- Exercise instructions -
Start to finish, copy the data exactly.

===== Available records =====

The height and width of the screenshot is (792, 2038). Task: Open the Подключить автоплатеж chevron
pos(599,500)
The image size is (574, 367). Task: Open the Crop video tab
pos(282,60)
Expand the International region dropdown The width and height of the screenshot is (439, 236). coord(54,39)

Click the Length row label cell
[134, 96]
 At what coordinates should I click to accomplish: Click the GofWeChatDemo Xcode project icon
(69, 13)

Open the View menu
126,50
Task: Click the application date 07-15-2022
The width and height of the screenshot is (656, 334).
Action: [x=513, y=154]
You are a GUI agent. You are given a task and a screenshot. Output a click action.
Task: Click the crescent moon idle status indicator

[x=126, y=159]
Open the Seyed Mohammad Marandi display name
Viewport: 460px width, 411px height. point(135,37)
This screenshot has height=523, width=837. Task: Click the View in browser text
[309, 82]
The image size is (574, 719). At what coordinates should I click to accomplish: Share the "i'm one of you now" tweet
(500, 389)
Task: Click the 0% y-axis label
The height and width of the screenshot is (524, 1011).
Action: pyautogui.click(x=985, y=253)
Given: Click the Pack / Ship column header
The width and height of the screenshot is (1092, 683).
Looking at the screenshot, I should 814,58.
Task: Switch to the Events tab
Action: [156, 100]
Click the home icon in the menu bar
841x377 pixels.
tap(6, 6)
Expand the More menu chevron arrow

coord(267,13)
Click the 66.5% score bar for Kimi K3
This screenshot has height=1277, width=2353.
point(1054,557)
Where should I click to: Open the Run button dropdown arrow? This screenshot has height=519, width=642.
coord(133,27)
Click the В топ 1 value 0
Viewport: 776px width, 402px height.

=====

- Answer for this exercise -
The height and width of the screenshot is (792, 2038). Task: Open the Подключить автоплатеж chevron
pos(599,500)
The image size is (574, 367). Task: Open the Crop video tab
pos(282,60)
Expand the International region dropdown The width and height of the screenshot is (439, 236). coord(54,39)

Click the Length row label cell
[134, 96]
 At what coordinates should I click to accomplish: Click the GofWeChatDemo Xcode project icon
(69, 13)

Open the View menu
126,50
Task: Click the application date 07-15-2022
The width and height of the screenshot is (656, 334).
Action: [x=513, y=154]
You are a GUI agent. You are given a task and a screenshot. Output a click action.
Task: Click the crescent moon idle status indicator

[x=126, y=159]
Open the Seyed Mohammad Marandi display name
Viewport: 460px width, 411px height. point(135,37)
This screenshot has height=523, width=837. Task: Click the View in browser text
[309, 82]
The image size is (574, 719). At what coordinates should I click to accomplish: Share the "i'm one of you now" tweet
(500, 389)
Task: Click the 0% y-axis label
The height and width of the screenshot is (524, 1011).
Action: pyautogui.click(x=985, y=253)
Given: Click the Pack / Ship column header
The width and height of the screenshot is (1092, 683).
Looking at the screenshot, I should 814,58.
Task: Switch to the Events tab
Action: [156, 100]
Click the home icon in the menu bar
841x377 pixels.
tap(6, 6)
Expand the More menu chevron arrow

coord(267,13)
Click the 66.5% score bar for Kimi K3
This screenshot has height=1277, width=2353.
point(1054,557)
Where should I click to: Open the Run button dropdown arrow? This screenshot has height=519, width=642.
coord(133,27)
Click the В топ 1 value 0
Viewport: 776px width, 402px height.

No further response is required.